Результаты опроса ИТ-профессионалов, проведенного корпорацией Symantec и Ponemon Institute, выявили тревожную картину в том, что касается подходов компаний к реализации безопасности облачных вычислений. Согласно этому опросу, многие организации относятся к внедрению облачных технологий без должной ответственности, хотя ситуация требует особого внимания. Так, лишь немногие из опрошенных при использовании облачных сервисов применяют проактивные технологии для защиты критически важных бизнес-процессов и клиентских данных. Менее 10% из них сообщили о выполнении каких-либо проверок или проведении тренинга персонала с целью убедиться в том, что облачные вычисления удовлетворяют требованиям ИБ, прежде чем облачные приложения были развернуты.

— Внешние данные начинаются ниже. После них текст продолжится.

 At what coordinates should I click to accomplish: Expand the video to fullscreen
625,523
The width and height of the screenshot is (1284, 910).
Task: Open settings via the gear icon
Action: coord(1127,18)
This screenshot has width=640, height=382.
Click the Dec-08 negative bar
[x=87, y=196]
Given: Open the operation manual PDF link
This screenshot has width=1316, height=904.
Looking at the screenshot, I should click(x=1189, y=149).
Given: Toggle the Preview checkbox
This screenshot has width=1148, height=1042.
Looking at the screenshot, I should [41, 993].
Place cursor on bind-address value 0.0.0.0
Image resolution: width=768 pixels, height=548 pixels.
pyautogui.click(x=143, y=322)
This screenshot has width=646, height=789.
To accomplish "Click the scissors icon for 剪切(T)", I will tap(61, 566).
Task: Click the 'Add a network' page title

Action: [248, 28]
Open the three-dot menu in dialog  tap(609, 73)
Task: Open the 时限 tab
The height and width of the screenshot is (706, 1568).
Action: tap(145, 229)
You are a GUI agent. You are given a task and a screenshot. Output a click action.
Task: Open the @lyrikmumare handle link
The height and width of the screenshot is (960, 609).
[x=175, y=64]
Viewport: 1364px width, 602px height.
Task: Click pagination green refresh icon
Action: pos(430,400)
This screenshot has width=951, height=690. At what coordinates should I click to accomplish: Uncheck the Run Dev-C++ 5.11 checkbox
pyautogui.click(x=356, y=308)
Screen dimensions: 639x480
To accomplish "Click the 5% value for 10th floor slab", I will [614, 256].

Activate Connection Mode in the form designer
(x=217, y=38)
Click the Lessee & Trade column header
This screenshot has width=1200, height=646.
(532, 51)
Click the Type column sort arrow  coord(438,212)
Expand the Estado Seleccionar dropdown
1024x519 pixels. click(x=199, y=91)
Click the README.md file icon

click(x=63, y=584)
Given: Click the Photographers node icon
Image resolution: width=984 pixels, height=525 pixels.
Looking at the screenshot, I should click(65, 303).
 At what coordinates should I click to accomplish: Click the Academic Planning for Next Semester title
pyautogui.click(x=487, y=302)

Лишь 30% респондентов сообщили о том, что перед развертыванием облачных продуктов постарались оценить их вендоров, а 65% при этом понадеялись на “сарафанное радио”, 53% положились на гарантии поставщиков и только 23% потребовали от вендоров доказательств соответствия ИБ стандартам, в частности стандарту операционного аудита Statement on Auditing Standards (SAS 70).
Как считают исследователи, полученные результаты могут быть обусловлены неверными представлениями персонала о том, кто отвечает за оценку облачного вендора. Например, 45% опрошенных сообщили, что за это отвечают конечные пользователи, в то время как 23% считают, что бизнес-руководство; 11% возложили эту ответственность на корпоративную ИТ-команду, а 9% упомянули службу ИБ.
Вместе с тем 69% считают, что возглавить подобную работу должна либо службу ИБ (35%), либо ИТ-отдел (34%). Однако в большинстве случаев ИБ-служба не привлекается к подготовке решений по вопросам, имеющим отношение к облачным вычислениям. Только 20% опрошенных сообщили, что их ИБ-служба участвует в этом на регулярной основе, тогда как в 25% компаний она вообще никогда к этому не привлекается.
“Облачные вычисления открывают многообещающую перспективу как инструмент реализации многих важных бизнес-услуг. Однако наши исследования выявили существенные недостатки, относящиеся к обеспечению безопасности критически важной корпоративной персональной информации, в процессе активных попыток компаний эту технологию использовать, — считает Ларри Понемон, руководитель и основатель Ponemon Institute. — Чтобы при переходе к облакам обеспечить должный подход к вопросам ИБ, мы советуем компаниям немедленно внедрить политики и процессы определения квалификации облачных вендоров. Эти вендоры должны быть готовы к большей прозрачности для клиентов”.
Данные исследования Cloud Development Survey, проведенные в самом начале 2010 г. компанией Evans Data, показывают, что у 61% из более чем 400 разработчиков хотя бы часть корпоративных ИТ-ресурсов переместится в течение следующего года в облака. Согласно совместным исследованиям Symantec и Ponemon Institute, наиболее популярными облачными сервисами являются бизнес-приложения наподобие тех, что предлагает Salesforce.com (71%), и приложения P2P. Хотя популярность облаков растет, в отношении ИБ компании по-прежнему находятся в состоянии “слепого полета”, утверждает Джастин Сомэйни, директор по ИБ компании Symantec.
“Сегодня компании нуждаются в более строгом руководстве в области управления корпоративной информацией и обеспечения конфиденциальности в облаках, — сказал Джастин Сомэйни. — Успех облачных вычислений связан с доверием и конфиденциальностью, которые могут быть обеспечены лишь тогда, когда все подходы и операции, связанные с облачными инициативами, станут более понятными и доступными для ИБ-команд”.